Translation Lookaside Buffers (TLBs) are critical to overall system performance. Much past research has addressed uniprocessor TLBs, lowering access times and miss rates. However, as Chip MultiProcessors (CMPs) become ubiquitous, TLB design and performance must be reevaluated. Our article begins by performing a thorough TLB performance evaluation of sequential and parallel benchmarks running on a real-world, modern CMP system using hardware performance counters. This analysis demonstrates the need for further improvement of TLB hit rates for both classes of application, and it also points out that the data TLB has a significantly higher miss rate than the instruction TLB in both cases.
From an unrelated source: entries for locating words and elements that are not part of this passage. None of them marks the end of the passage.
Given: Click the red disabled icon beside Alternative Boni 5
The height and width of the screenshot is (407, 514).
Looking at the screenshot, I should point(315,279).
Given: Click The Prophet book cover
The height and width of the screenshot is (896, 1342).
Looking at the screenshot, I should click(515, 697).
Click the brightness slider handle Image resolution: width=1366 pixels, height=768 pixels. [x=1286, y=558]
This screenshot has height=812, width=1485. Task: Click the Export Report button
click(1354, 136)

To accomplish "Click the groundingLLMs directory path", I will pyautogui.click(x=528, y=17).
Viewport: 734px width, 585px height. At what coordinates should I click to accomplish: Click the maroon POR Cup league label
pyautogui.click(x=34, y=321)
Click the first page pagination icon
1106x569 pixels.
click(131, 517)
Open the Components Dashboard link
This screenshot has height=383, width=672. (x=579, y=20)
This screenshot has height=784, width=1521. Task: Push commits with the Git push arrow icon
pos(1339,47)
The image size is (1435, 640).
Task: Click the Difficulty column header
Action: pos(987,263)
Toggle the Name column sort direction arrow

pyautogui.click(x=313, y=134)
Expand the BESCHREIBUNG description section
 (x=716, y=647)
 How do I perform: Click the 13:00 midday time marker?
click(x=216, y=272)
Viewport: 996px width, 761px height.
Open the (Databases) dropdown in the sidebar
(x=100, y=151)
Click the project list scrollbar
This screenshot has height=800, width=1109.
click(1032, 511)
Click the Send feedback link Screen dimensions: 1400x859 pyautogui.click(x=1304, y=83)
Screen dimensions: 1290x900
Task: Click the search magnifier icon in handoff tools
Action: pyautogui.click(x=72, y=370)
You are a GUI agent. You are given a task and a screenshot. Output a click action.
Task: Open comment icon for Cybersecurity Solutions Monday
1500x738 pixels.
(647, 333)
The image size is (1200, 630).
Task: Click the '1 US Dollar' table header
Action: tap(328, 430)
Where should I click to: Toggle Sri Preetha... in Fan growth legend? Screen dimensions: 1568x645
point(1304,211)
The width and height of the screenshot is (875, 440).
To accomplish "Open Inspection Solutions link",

In response to the characterization data, we propose and evaluate both Inter-Core Cooperative (ICC) TLB prefetchers and Shared Last-Level (SLL) TLBs as alternatives to the commercial norm of private, per-core L2 TLBs. ICC prefetchers eliminate 19% to 90% of Data TLB (D-TLB) misses across parallel workloads while requiring only modest changes in hardware. SLL TLBs eliminate 7% to 79% of D-TLB misses for parallel workloads and 35% to 95% of D-TLB misses for multiprogrammed sequential workloads. This corresponds to 27% and 21% increases in hit rates as compared to private, per-core L2 TLBs, respectively, and is achieved this using even more modest hardware requirements. Because of their benefits for parallel applications, their applicability to sequential workloads, and their readily implementable hardware, SLL TLBs and ICC TLB prefetchers hold great promise for CMPs.